Within the short duration of time that she had, Ms Arku was very keen to learn and worked hard. The head nurses of our unit spared their precious time to give her due attention and guidance. Ms Arku noted that "the experienced doctors, nurses and other health personnels involved in the delivery health care to patients at the BMTU all work in unity to achieve one positive goal. I have gotten to know that the more I practice, the more I learn the more I become experienced in this particular field." Towards the end of the training period she felt that it would have been better if she had more time, and yet she considered her training program a successful one. More importantly, she built professional and personal relationship with her colleagues in Bangalore and knows that she could connect to them whenever needed in future.

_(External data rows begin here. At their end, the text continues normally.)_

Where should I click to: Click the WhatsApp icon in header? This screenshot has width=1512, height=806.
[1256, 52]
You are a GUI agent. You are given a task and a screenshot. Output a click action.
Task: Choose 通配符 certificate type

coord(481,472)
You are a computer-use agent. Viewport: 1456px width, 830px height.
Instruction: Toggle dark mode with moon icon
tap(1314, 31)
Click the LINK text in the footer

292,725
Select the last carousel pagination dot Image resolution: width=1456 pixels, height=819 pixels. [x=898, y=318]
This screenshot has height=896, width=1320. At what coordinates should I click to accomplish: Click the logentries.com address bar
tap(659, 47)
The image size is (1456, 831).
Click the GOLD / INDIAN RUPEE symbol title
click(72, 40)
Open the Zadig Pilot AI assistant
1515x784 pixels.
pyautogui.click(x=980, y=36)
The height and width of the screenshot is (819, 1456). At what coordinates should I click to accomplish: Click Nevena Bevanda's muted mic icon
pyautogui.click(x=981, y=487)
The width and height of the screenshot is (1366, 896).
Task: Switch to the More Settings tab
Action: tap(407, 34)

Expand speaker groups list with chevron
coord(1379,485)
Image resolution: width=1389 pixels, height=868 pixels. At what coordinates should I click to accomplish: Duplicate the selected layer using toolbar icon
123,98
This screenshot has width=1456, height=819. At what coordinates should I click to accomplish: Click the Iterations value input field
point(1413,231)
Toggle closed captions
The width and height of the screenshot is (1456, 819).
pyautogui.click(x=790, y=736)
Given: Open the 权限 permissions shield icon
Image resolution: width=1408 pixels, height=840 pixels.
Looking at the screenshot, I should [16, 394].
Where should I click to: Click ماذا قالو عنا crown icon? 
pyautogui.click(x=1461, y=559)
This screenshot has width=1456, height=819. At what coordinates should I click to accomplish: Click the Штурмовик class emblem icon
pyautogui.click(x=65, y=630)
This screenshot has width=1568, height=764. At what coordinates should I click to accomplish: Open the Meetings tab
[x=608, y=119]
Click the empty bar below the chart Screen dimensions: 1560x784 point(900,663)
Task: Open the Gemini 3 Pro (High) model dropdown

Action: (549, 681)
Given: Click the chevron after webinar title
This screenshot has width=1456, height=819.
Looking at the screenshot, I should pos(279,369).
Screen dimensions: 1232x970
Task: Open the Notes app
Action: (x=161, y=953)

Ms Arku's visit set into motion a series of actions which are paving the way for a structured training program for nurses in pediatric hematology oncology. There is a wide gap between the skill set of the new recruits and the needs of bone marrow transplantation which this training will seek to bridge. All nurses who will join the program and those who come to our centre for training will go through this training process.
Already nurses from MY Hospital Indore are at Ahmedabad and Bangalore benefitting from the new training program. So far, it seems like we have been able to put together a program which is contextually suited and immediately impactful in skill building nursing teams. Sandeep, the Nursing coordinator of Sankalp is working together with Association of Pediatric Hematology/Oncology Nurses(APHON) from USA to strengthen this program and make it world class. In two years we aim at having a formal training program in this direction, which would hopefully strengthen delivery of care in Pediatric Hematology/Oncology for several parts of developing and under-developed world.